The market has a level of unpredictability that will ALWAYS be there, no matter how deeply we analyze it.

Sell NOW

The arguments for selling now are mostly related to expected interest rate increases, which can reduce buying power for home shoppers.

Without getting too heavy into scholarly economics, I’ll try to keep this super simple.  Governments use interest rate increases to put the brakes on inflation, and right now there are a number of factors that have started to cause inflation to rise.

These include a surging job market with increased wages, increased spending by consumers and the government, and increased cost of goods and services.

It’s VERY likely that interest rate increases are coming VERY soon.  But how does that affect a buyer?

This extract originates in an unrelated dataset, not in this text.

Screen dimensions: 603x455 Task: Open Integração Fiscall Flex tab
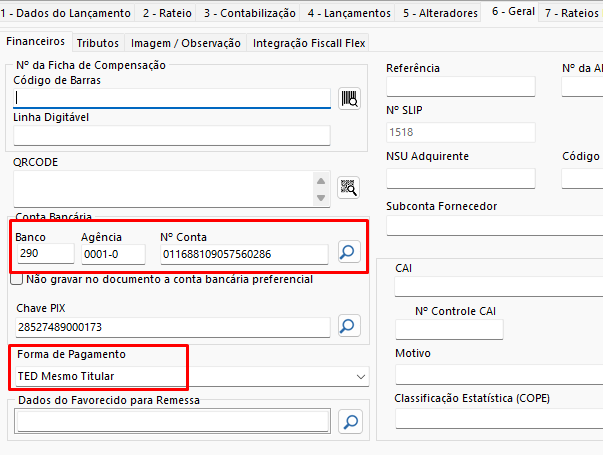[x=309, y=43]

A 1% increase in interest rates will drop a buyer’s mortgage qualification maximum limit by about 10%.  If they qualified for $1,000,000 at the current rates, if the rates increased by 1%, the maximum qualification would drop down to around $900,000.

Plus, the rapid increase in housing prices right now has been 500% faster than overall inflation, and 10x faster than current wage increases.  If people aren’t making more money, how can we expect them to afford these prices?

The “Sell Now” argument is also about this:  How much MORE can possibly be left?


This is where the “Sell Later” crowd comes in, and says that the market has been going strong for about 30 years, except for some very short-term dips.  Why would it stop now?

With Canada expecting to welcome more than 1 million immigrants in the next 2-3 years, and with a serious shortage of housing supply, the basic principles of SUPPLY and DEMAND indicate that prices should continue to increase.

It’s not unusual to see 8-12 offers on many houses for sale right now.  Even if 20-30% of the buyers dropped off, there will still be plenty of offers to choose from.

There’s also a huge transfer of wealth from the older Baby Boomers to their children and grandchildren, with some estimating that 40% of purchases are now assisted by relatives.  This helps to alleviate some of the pressure from the higher prices.

The “Sell Later” squad will also point to housing as a huge part of our economy.  The government has a very direct interest in not seeing it fail for many reasons, including the fact that the government is backstopping mortgage defaults through the Canadian Mortgage and Housing Corporation (CMHC).

If interest rates go up, we MAY start to see the government ease off of their stress tests which were introduced in 2017 to prevent borrowers from biting off more than they could chew when interest rates increase.  This could reduce some of the pressures caused by inflation and rate hikes.

What should we do?

Most people will find a pretty equal amount of points on both sides make sense.  That’s the dilemma.  It’s a very interesting time in the real estate market.

A good question to ask yourself that might settle any tie-breaker is, “Which option helps me sleep better at night?”

Make choices that give you the most peace of mind.

You’re really playing a game of “chicken” with the market.  The longer you hold your course, the better off you are.  Until it’s too late.  Real estate markets change quickly.  By the time you realize something has happened, it’s too late.

But the magic, as Kenny Rogers will tell you, is to know when to hold ’em and when to fold ’emYou won’t know if you did the right thing until months later!

Whether you choose the red pill or the blue pill, we’ll be right there by your side, helping you any way we can.